--- PASSAGE TO READ ---

SYSTEMS FOR CONTROL of power units № 4, 5 and 6 in Varna TPP

During the last few years, the problem for the modernization of the control of our energy capacities became actual, in order to fulfill the requirements, defined by UCPTE, which coordinates the work of the energy companies from the European countries. In connection with the provision of a good coordinate work with the energy systems of the neighbor countries, it is very important to improve the quality of the electrical energy and to assure the necessary exploitation reliability of the power units, as well as the system as a whole.

For the satisfaction of the increased requirements to the energy system and for control from ASDC (Automated System for Dispatch Control), the managements of NEK and Varna TPP took the decision for a stage implementation a microprocessor system for units № 4, 5, 6 in Varna TPP.
The foundations for the building of an Information and Control Microprocessor System in Varna TPP were made in 1998, with the putting into operation of the first, based on Teleperm XP system, consisting of an automating processor (base station for control), one operator station and an engineering station.
The design, the putting into operation and the tuning were executed by a team of specialists from Start Engineering, AMEES - Radnevo, KARENA - Varna and Varna TPP.

The configuration of the implemented on Unit №6 TELEPERM-XP system is shown on fig. 1. It consists of a processor station AS620B, operator station with a possibility for two monitors, engineer station and a connecting trunk line.

---

> **YOUR GOAL**:
Please list every organization named in the text on control systems at Varna TPP as supplying specialists for the design, putting into operation and tuning. The lines after this point are separate material, unrelated to the text on control systems at Varna TPP.

--- SUPPLIED RECORDS ---

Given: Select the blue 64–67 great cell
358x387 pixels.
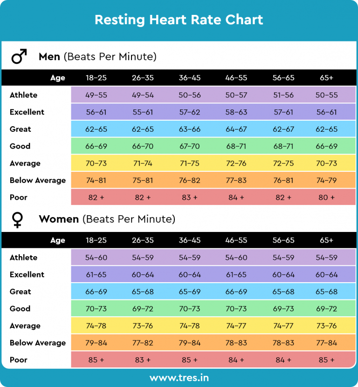Looking at the screenshot, I should click(x=236, y=129).
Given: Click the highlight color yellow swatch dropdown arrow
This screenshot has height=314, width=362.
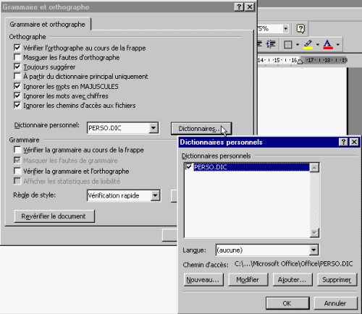Looking at the screenshot, I should (318, 44).
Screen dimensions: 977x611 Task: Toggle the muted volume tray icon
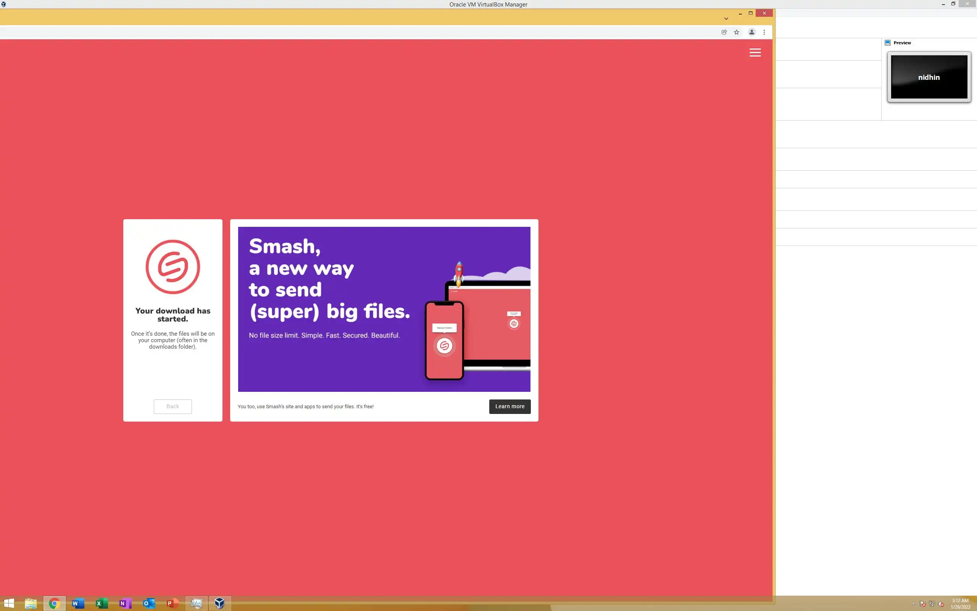tap(941, 604)
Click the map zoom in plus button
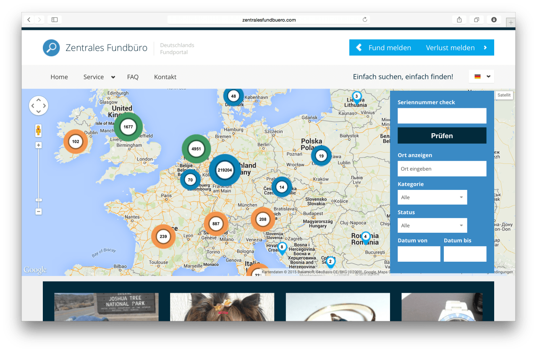This screenshot has width=537, height=352. coord(39,145)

---

> **COMPLETE OUTPUT**:
Start Engineering, AMEES - Radnevo, KARENA - Varna, Varna TPP